## What needs to be done
Reproduce the lines below verbatim, starting at the line containing "Given: Click the Add Container button" and ending at the line containing "Looking at the screenshot, I should point(810,245).".
▼
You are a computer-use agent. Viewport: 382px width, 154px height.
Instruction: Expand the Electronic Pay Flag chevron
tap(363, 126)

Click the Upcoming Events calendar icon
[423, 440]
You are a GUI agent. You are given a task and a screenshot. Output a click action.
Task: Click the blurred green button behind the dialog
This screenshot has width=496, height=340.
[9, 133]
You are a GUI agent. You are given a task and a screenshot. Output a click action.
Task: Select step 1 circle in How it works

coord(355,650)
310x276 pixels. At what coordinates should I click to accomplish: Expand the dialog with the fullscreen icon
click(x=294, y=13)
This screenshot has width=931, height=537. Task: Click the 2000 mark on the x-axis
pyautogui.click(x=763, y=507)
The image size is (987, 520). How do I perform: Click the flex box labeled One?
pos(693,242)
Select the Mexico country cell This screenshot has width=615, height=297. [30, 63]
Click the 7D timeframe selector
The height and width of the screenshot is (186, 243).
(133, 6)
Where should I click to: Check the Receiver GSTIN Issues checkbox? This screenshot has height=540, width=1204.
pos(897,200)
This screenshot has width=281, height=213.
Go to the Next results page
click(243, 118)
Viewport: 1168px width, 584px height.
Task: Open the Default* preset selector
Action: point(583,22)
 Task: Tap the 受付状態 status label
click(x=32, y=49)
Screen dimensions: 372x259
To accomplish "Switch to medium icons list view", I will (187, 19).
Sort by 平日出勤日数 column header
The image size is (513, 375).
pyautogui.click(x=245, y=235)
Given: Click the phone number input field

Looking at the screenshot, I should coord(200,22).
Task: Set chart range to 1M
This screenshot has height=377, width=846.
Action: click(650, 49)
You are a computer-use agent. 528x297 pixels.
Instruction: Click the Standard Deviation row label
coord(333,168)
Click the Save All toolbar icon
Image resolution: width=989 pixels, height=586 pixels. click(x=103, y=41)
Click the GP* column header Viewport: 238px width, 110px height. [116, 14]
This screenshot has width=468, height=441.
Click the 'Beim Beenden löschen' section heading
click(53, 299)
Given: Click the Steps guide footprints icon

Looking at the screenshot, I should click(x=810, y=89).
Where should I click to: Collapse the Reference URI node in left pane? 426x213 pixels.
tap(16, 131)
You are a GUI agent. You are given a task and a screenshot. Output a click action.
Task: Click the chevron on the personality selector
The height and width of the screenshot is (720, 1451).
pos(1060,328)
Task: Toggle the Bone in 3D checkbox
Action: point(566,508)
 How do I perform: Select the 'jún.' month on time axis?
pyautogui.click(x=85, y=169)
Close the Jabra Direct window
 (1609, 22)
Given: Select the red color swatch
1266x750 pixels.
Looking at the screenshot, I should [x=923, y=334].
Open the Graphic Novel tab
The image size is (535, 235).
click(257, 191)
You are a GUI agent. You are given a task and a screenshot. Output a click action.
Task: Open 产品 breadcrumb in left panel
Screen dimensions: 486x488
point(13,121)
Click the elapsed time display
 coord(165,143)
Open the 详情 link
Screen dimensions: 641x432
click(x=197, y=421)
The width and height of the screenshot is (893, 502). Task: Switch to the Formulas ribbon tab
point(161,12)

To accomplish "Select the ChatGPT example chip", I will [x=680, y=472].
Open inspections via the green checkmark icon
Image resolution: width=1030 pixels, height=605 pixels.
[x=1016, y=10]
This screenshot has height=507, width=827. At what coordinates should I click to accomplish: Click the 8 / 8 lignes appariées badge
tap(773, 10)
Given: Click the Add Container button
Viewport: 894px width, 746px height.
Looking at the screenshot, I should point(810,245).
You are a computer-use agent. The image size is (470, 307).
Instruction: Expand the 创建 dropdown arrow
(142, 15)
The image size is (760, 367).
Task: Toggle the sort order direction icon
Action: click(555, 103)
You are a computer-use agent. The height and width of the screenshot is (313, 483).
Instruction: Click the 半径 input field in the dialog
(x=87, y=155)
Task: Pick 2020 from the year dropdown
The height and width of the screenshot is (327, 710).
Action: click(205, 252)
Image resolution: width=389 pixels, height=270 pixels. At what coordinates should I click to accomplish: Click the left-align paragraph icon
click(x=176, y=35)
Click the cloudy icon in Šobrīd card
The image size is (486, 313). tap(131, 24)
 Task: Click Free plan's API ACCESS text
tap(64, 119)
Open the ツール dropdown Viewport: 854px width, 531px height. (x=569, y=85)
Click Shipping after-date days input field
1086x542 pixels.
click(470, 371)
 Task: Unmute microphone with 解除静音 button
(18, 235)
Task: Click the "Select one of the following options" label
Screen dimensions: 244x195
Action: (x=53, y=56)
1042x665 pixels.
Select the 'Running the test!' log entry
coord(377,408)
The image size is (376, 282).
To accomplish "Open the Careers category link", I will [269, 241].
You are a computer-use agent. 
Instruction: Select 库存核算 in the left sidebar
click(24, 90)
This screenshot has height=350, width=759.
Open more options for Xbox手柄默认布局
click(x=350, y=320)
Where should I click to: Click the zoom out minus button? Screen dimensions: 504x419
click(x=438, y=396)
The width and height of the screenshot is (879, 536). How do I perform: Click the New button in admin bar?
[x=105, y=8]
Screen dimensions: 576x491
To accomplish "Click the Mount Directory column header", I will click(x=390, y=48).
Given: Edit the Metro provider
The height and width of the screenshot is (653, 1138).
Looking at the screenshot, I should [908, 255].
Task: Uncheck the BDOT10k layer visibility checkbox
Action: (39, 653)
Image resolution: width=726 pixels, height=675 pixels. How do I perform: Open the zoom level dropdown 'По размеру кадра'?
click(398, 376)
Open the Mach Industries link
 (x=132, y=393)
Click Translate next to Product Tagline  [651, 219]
▲
## Full answer
Given: Click the Add Container button
Viewport: 894px width, 746px height.
Looking at the screenshot, I should point(810,245).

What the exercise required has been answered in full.